== PROBLEM SET ==
A) Rewrite the paragraph beginning "Designing the simulation was pretty fun" from the passage on the dog and the duck as a short bulleted list that keeps its main facts.
B) Continue the passage about the dog chasing the duck around the pond, beginning after its final sentence.

== PASSAGE PROVIDED ==
---*---

Okay, so obviously there’s a mathy solution to this problem, but I don’t know it. I wrote a program to simulate the dog and duck and gave the duck some different strategies for getting to the shore. One thing that is obvious: the dog will never catch the duck. Either the duck will escape because the dog is too slow, or the dog will circle the pond forever as the duck swims back in forth in vain. Geez, Ollie, next to this, last week’s nightmare traffic problem is looking downright cheerful.

Designing the simulation was pretty fun, even if I don’t think it led me to the right solution. I basically came up with four different strategies that the duck might take to escape the pond. I call these Dumb, Cowardly, Clever, and Smart. Each strategy has a threshold at which it stops working, which is question being asked.

The Dumb strategy simply involves moving due west and hoping the dog is too slow. It will succeed as long as the dog is moving slower than PI * the duck’s speed.

---*---

== GIVEN INFORMATION ==
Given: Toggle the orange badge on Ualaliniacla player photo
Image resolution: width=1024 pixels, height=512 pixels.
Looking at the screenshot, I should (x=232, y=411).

---*---

== THE RESPONSES ==
A)
- The simulation was enjoyable to design, though it may not have produced the right solution.
- The duck was given four possible strategies for escaping the pond: Dumb, Cowardly, Clever, and Smart.
- Each strategy stops working at some threshold, and that threshold is what the problem asks for.

B)
The Cowardly strategy just tries to avoid the dog at all costs, changing the duck’s direction to be away from the dog. Interestingly, the Cowardly strategy does worse than the dumb strategy for the duck! The dog can “scare” the duck into remaining in the pond by getting close enough to scare it back towards the center of the pond, even when moving slower (0.9483) than PI * the duck’s speed. All ducks die, but a cowardly duck is doomed to swim in a pond forever or something.

The Clever strategy works like the Cowardly strategy except that the duck is constantly calculating how long it will take to reach the shore in a straight line, and whether the dog can make it there first. If the duck can make it to the edge first, it makes a beeline for the shore. The Clever strategy requires the dog to travel 1.2093 * PI * the duck’s speed to prevent takeoff.

Finally, my last strategy was the Smart strategy. This is what I submitted for an answer, but I will be shocked if it is right. The Smart strategy acts like the Clever strategy except the duck will scan a range of spots on the shore and if ANY of them can be reached before the dog, it will beeline. It represents only a small improvement over Clever, requiring the dog to travel 1.2552 * PI * the duck’s speed to trap the fowl.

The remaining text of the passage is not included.